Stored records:
------------------------------------------------------------------------
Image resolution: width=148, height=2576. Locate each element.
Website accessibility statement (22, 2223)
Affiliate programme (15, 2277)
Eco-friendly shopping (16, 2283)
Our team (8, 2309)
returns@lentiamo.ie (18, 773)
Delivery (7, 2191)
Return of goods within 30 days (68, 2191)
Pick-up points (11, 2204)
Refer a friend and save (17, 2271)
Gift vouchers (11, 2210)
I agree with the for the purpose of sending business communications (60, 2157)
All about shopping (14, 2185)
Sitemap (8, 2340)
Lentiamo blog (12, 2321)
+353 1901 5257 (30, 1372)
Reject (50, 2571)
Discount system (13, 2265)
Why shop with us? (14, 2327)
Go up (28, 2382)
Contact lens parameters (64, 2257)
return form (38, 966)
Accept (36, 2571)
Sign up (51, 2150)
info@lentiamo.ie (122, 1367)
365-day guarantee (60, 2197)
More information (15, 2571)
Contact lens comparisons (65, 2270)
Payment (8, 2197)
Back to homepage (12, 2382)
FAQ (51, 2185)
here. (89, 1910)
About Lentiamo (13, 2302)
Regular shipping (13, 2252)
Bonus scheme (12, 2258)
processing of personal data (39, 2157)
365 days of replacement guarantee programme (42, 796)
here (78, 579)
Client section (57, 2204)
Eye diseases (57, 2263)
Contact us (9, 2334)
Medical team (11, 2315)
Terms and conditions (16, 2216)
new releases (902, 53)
------------------------------------------------------------------------
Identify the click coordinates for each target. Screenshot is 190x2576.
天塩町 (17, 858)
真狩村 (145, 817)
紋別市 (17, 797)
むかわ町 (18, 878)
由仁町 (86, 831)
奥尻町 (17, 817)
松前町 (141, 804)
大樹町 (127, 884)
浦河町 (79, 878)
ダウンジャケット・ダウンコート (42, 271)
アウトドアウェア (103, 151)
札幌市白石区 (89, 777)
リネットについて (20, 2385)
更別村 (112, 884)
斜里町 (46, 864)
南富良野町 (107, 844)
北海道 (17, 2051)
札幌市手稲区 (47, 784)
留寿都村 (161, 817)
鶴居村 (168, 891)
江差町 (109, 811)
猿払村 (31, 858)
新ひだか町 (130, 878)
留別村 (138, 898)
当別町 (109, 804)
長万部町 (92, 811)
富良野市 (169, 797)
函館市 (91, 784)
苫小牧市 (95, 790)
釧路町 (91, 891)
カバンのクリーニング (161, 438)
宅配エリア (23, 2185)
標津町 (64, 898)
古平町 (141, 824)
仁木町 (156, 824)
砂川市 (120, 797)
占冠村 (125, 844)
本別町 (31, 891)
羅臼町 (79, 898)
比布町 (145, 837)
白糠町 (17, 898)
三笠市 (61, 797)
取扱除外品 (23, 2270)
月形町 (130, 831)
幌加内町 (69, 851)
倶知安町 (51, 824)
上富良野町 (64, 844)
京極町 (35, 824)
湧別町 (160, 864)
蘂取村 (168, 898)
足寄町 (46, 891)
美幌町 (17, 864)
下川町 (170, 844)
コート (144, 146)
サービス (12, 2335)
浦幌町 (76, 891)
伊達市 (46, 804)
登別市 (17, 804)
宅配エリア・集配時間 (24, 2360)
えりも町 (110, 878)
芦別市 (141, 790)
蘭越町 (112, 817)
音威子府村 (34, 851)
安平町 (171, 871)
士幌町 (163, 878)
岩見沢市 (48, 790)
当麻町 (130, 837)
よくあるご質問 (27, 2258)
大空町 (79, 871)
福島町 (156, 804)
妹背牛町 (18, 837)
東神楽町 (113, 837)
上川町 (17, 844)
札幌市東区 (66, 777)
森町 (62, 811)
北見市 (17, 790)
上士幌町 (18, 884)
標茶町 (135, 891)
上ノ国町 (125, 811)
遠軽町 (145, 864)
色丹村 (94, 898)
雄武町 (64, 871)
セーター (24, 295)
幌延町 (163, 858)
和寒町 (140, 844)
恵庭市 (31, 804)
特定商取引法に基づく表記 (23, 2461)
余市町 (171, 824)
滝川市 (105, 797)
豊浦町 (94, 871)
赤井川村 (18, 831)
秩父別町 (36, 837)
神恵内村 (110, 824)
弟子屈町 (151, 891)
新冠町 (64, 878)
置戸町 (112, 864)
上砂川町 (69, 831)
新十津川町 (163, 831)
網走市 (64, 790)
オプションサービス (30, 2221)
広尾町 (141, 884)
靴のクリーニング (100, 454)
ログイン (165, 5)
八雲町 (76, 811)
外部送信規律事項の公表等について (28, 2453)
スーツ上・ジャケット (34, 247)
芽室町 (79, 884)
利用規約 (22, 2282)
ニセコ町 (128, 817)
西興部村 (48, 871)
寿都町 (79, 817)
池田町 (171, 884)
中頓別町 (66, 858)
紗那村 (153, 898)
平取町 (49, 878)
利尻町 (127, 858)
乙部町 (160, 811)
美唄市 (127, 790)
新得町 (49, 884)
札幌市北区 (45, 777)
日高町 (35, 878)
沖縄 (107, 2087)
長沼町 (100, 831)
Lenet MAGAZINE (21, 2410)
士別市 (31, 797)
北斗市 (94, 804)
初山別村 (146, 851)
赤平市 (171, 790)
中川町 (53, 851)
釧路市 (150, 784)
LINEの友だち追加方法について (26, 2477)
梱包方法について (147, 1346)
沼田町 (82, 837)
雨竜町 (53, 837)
------------------------------------------------------------------------
**Work instructions:** Wherever the word "programme" occurs in the data, copy that whole line.

**Result of the task:**
Affiliate programme (15, 2277)
365 days of replacement guarantee programme (42, 796)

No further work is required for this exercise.